I had never heard of the Amur Corktree (Phellodendron amurense) recommended by Kuhns. Again, he lists Z3 while the DSTG says Z4. It has glossy dark green leaves that turn bronze-yellow in autumn. It needs a large root space. Kuhns says to plant males to avoid the messy fruit and that it tolerates a wide range of soil and other site conditions. He mentioned that if “Amur” is in the name, the species probably originated in a cold climate.
White Oak (Quercus alba - ZE) was on Kuhns’ list, but he didn’t talk about it during the workshop. It prefers full sun and likes moist, well-drained, acidic soils (according to the CTC) so I’m not sure why he would suggest it for a fairly dry environment like GJ. Again, I wonder if anyone knows of one around town.
Have you ever seen a Japanese Tree Lilac (Syringa reticulate – Z3)? I’m a big fan of lilacs and would like to try a tree shaped species. According to the DSTG, its mature size is 25’ by 20’ and it has creamy white blossoms in the spring. The guide notes that it “leafs out early and frequently suffers frost damage in spring.” Perhaps this isn’t a good selection for Alamosa since we can have some nasty spring frosts.

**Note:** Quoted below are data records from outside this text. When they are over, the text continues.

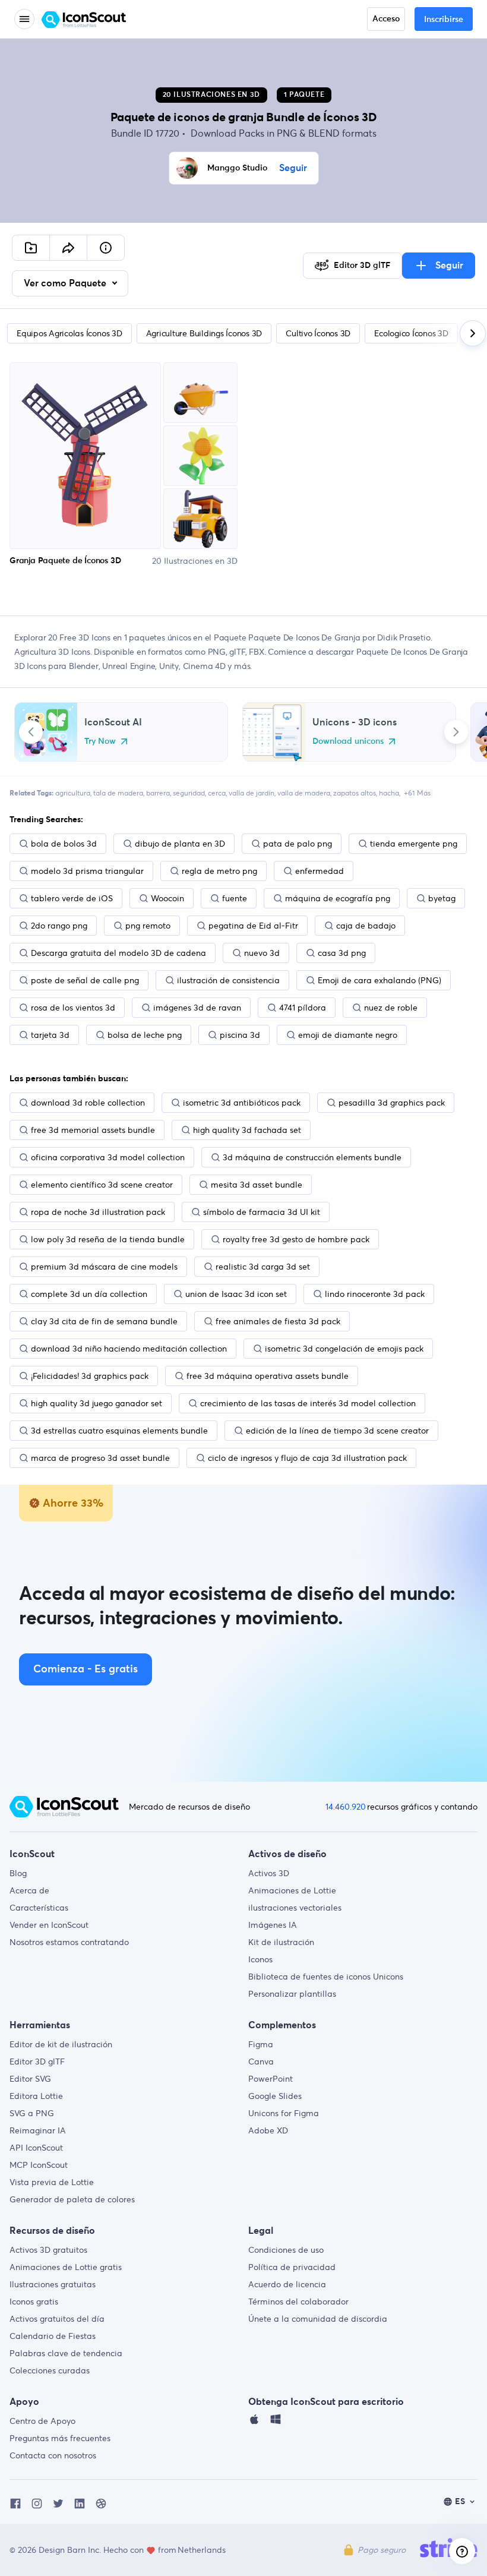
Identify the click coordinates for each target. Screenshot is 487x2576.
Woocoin (167, 898)
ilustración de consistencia (228, 980)
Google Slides (275, 2096)
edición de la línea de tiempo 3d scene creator (337, 1430)
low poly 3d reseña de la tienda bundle (108, 1239)
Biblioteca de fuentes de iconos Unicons (325, 1976)
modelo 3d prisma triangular (87, 871)
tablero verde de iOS (72, 898)
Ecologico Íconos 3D (411, 333)
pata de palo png (297, 843)
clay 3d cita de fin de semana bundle (104, 1321)
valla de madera (303, 792)
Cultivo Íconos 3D (318, 333)
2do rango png (59, 925)
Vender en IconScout (49, 1925)
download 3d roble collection (88, 1102)
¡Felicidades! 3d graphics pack (89, 1376)
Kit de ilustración (281, 1942)
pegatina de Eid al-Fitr (253, 925)
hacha (389, 792)
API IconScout (36, 2147)
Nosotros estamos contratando (69, 1942)
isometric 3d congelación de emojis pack (344, 1348)
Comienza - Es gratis (85, 1669)
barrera (158, 792)
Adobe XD (268, 2130)
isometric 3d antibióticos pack (242, 1102)
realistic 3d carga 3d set (263, 1266)
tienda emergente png (413, 843)
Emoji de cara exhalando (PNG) (379, 980)
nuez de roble (391, 1007)
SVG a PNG (32, 2113)
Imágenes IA (272, 1925)
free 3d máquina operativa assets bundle (267, 1376)
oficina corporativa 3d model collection (108, 1157)
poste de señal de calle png (85, 980)
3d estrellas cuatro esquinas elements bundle (119, 1430)
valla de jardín (251, 792)
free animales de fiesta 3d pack (278, 1321)
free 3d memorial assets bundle (93, 1130)
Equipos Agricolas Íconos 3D (69, 333)
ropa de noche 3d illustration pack (98, 1212)
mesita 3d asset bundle (256, 1184)
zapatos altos (354, 792)
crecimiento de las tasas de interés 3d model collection (308, 1403)
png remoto (147, 925)
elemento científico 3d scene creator (102, 1184)
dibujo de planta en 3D (180, 843)
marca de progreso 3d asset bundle (100, 1458)
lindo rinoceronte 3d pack (375, 1294)
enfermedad (319, 871)
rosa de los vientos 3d (73, 1007)
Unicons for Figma (283, 2113)
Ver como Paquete (66, 283)
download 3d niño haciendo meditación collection (129, 1348)
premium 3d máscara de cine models (104, 1266)
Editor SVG (30, 2078)
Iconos (260, 1959)
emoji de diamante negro (347, 1035)
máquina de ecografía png (337, 898)
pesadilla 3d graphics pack (392, 1102)
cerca (217, 792)
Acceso (386, 19)
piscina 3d (240, 1035)
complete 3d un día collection (89, 1294)
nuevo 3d (262, 953)
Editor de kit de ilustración (61, 2044)
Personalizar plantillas (292, 1993)
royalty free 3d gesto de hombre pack (296, 1239)
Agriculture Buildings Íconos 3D (204, 333)
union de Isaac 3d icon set (236, 1294)
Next (456, 732)
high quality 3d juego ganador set (96, 1403)
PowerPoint (270, 2078)
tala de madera (118, 792)
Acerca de (29, 1890)
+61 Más (417, 792)
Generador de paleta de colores (72, 2199)
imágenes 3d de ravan (197, 1007)
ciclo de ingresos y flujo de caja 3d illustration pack (307, 1458)
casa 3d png (342, 953)
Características (39, 1907)
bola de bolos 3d (64, 843)
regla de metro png (219, 871)
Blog (18, 1873)
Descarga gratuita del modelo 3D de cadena (118, 953)
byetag (442, 898)
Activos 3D (268, 1873)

Several other Z4 trees were discussed during the workshop. They might be worth a try. Coleman let a walk through GJ’s beautifully landscaped downtown shopping park. He says he likes “Sensation” Box Elder (Acer negundo – Z4) as a street and park tree. There are a few mature box elders in Alamosa’s downtown residential area, but I don’t know what variety they are. “Boxelder trees are usually very tolerant of temperature extremes, drought and high pH (alkaline) soils,” says the CTC. “Sensation is a male tree and not very attractive to the boxelder bug.”